Volunteer TV's Jim Freeman introduces us to a Knoxville man who is a recovering domestic abuser.
"Most people are not born to mistreat the people they supposedly love," says Jo Terry from the Community Coalition on Violence.
But it happens, physical, emotional, verbal, it's all abuse.
"The toughest part in getting well is recognizing the problem and stopping the off-load of blame on someone else," says Knox County Judge Bill Swann.
Every year in Knox County alone there are more than 11,000 calls to 911 that are domestic, that's one call every 45 seconds.
"Will this problem always be with us, perhaps, but we're working on it," Judge Swann says.

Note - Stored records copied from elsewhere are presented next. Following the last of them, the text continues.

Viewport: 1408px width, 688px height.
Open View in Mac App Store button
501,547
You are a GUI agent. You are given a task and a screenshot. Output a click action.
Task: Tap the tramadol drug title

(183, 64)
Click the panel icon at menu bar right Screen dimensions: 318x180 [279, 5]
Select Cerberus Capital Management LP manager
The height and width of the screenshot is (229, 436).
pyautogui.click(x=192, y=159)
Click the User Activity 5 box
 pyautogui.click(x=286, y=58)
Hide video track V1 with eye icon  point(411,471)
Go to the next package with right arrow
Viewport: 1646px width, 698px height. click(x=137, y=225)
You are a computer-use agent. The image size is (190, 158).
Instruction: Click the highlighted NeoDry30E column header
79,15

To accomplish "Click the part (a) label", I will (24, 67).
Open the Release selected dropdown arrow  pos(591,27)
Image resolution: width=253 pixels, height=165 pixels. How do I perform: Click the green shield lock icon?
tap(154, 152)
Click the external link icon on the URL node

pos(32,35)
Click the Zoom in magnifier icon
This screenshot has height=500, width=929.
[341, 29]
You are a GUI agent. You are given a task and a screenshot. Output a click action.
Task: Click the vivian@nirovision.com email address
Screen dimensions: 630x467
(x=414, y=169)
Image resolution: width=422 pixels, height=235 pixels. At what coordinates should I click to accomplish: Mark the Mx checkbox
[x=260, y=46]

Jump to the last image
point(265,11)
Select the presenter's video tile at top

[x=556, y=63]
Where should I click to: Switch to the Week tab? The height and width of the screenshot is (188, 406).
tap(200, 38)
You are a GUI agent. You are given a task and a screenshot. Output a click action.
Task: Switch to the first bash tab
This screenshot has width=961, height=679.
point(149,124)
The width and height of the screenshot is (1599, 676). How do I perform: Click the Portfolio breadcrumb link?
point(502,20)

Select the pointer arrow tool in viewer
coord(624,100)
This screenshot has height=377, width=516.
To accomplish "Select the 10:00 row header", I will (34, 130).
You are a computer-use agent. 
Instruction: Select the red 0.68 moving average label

Work like intervention classes, which are getting positive results. James Tate is living proof. "Tough step you know for most of us guys is admitting that we do have problems,"
"It's not a respector of education or color or culture," Terry says.
James is a 10-year recovering abuser. "But I'm able to distinguish when I'm starting to get upset at something, something's starting to bother me and talk myself through it."
He's also a peer facilitator, putting his experience and knowledge to work to help others, mostly men.
"95% of the time the primary perpetrator is the male," Terry says.
For those ready to take that first step to recovery, James spells it out in simple terms.
"Number one is programs that's out there. Number two, you've got to want to offer yourself and work with the programs."
In the end, it all comes back to choices.
"I don't think that we're real bad guys...we're guys that make bad choices," Tate says.
The "Men Stopping Violence Training" workshop wraps up Thursday at the convention center.